Fear and its impact on human behavior is keeping COVID-19 from going away

NEW YORK — Fear may be the biggest thing that’s keeping the coronavirus pandemic from going away for good, a new study reveals. Researchers from New York University say the way the public reacts to fear — both positively and negatively — continues to fuel the multiple waves of COVID-19 over the last two years.

In a new mathematical model, study authors show how public fear is leading to behaviors that are both curbing the spread of COVID and spreading it further.

“Emotions like fear can override rational behavior and prompt unconstructive behavioral change,” says Joshua Epstein, professor of epidemiology at NYU School of Global Public Health, in a university release. “Fear of a contagious disease can shift how susceptible individuals behave; they may take action to protect themselves, but abandon those actions prematurely as fear decays.”

The ‘Triple Contagion’

In NYU’s “Triple Contagion” model of disease, fear, and behavior, researchers illustrated how acts like social distancing suppress the pandemic, but things such as vaccine denial causes COVID cases to spike again. Traditionally, the team says epidemic models ignore the human element and the fears that drive behavior.

In the new study, researchers say fear of catching the SARS-CoV-2 virus caused many people to self-isolate and wear face masks. This led to the first drop in cases in 2020. However, with the virus subsiding, fear tends to evaporate as well, leading to more people leaving isolation and discarding their masks. This leads to a new wave in the pandemic as more people start interacting with infected patients.

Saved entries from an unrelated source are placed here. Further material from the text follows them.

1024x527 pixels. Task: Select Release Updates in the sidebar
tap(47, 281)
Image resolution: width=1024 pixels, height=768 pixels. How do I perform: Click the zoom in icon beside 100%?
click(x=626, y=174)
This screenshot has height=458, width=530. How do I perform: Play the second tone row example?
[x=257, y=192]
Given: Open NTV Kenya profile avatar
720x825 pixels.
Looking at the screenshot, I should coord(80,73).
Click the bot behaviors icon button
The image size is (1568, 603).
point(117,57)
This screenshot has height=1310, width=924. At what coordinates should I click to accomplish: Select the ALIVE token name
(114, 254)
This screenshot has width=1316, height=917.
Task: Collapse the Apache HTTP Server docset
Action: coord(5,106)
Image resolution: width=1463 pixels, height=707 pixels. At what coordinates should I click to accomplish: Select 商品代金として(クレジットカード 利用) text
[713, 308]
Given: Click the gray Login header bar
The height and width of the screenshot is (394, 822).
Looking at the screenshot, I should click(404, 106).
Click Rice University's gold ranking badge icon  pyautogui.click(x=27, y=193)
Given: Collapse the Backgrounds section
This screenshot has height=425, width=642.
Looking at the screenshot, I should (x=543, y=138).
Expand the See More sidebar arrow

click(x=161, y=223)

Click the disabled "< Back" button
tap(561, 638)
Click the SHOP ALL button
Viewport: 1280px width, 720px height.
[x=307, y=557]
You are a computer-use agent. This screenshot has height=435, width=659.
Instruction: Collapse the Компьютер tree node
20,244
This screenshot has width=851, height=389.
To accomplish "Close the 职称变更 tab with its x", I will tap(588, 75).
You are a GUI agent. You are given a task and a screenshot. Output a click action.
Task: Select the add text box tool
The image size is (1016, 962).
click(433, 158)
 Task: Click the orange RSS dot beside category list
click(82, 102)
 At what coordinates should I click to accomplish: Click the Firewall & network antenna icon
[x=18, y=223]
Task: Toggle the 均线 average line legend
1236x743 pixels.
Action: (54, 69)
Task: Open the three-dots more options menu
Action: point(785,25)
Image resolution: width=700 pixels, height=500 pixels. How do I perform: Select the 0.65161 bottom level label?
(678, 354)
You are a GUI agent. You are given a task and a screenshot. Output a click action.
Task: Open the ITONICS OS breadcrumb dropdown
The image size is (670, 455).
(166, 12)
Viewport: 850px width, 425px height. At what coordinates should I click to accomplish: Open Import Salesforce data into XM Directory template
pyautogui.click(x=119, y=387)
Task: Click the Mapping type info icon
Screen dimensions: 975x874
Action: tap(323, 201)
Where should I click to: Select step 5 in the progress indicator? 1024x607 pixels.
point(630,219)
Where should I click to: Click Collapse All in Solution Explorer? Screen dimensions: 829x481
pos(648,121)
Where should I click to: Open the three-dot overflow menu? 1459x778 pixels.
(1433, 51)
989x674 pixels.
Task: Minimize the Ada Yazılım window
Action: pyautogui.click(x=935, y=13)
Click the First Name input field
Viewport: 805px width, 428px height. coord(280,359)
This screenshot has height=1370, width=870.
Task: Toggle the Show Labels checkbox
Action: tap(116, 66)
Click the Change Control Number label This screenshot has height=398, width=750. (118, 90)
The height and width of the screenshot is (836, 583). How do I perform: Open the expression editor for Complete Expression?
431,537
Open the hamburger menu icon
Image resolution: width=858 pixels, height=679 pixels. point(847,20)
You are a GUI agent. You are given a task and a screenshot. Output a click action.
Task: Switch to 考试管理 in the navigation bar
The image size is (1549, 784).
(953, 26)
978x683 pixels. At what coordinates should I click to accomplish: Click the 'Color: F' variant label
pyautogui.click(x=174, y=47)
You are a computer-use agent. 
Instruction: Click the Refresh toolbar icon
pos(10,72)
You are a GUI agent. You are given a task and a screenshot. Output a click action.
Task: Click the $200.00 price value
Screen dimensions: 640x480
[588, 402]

Study authors are seeing the same cycle with the coronavirus vaccine. Fear initially motivated millions of people to get the vaccine in the spring of 2021. However, as fear of infection goes down and misinformation about vaccines continues to spread, vaccination rates are dropping. Now, COVID-19 is re-emerging again as the Delta variant takes over.

“If fear of COVID-19 exceeds fear of the vaccine, it may spur vaccination and therefore suppress the virus, a trend we saw in the U.S. this spring as millions of Americans were vaccinated and cases dropped,” Epstein explains.

“But if people think the vaccine is scarier than the disease—whether they are skeptical about how serious COVID-19 is or because of baseless fears of the vaccine fueled by misinformation—our model shows that people avoid vaccines and a new disease cycle can grow. We’re seeing this play out in real time in regions with lower rates of vaccination, where the Delta variant is rapidly spreading and cases are surging.”

‘Fear itself can be contagious’

The new model Epstein’s team created also accounts for behavioral factors, like the percentage of the population that fears a disease or vaccine and how vaccine side-effects generate more fear. It combines these factors with standard epidemic measures such as disease transmission and vaccination rates.

Researchers add that they also recognize that fear is not a set number; it grows and spreads due to misinformation and fear-based news reports, but fades when more reassuring news arrives.

“Neuroscience suggests that fear itself can be contagious, but fear also tends to fade or decay. In our model, people may overcome their fears of disease and vaccine—either over time, when disease prevalence drops, or from interactions with others who recovered from COVID or got the vaccine and had minimal side effects,” Epstein says.

“Our ‘Triple Contagion’ model draws on the neuroscience of fear learning, extinction, and transmission to reveal new mechanisms for multiple pandemic waves of the sort we see in the current SARS-CoV-2 pandemic and novel ways to think about mitigating its spread,” adds Erez Hatna, clinical associate professor of epidemiology at NYU School of Global Public Health.

The findings appear in the Journal of The Royal Society Interface.